Surgery first for palsy girl
May 18, 2006
A FOUR-year-old Bundaberg girl is able to keep a special appointment after recovering successfully from a Queensland-first spinal surgery.
Krystal Hall is learning to walk properly after she became the first person to be operated on in Queensland by an Australian surgeon to ease symptoms of cerebral palsy.
She left Brisbane's Royal Children's Hospital tonight with her parents who have planned a special way to celebrate her breakthrough.
"This has made all the difference. It's tears in the eyes stuff," her father Geoffery Hall said. "We (with partner Nicole) had been putting off getting married until she (Krystal) could walk down the aisle."
Surgeons at Brisbane's Royal Children's Hospital took five hours to cut nerve rootlets in her spine that contributed to abnormal leg movement.
After 10 weeks of rehabilitation, Krystal – who was born with cerebral palsy – is now able to put her whole foot on the ground when she walks.

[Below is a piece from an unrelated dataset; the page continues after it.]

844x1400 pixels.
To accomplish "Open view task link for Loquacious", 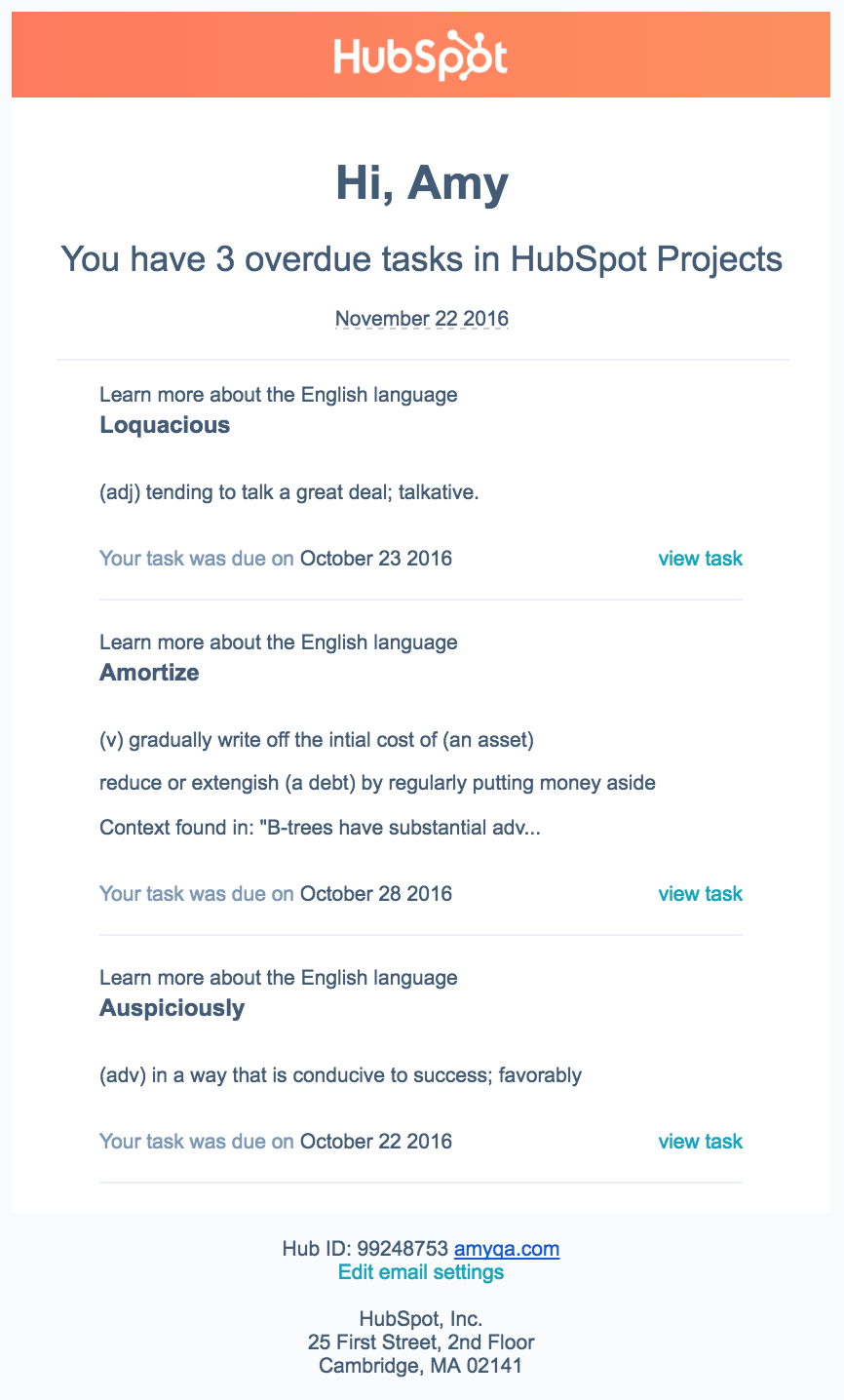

"Obviously she's learned the pattern of walking with that spasticity and now the focus has been re-training her to learn to walk again," Royal Children's Hospital paediatrician and rehabilitation specialist Dr Kim McLennan said.
After taking her first steps with the aid of a walking frame at the Royal Children's Hospital today, Krystal still faces at least another 12 months of intensive therapy to be able to walk properly.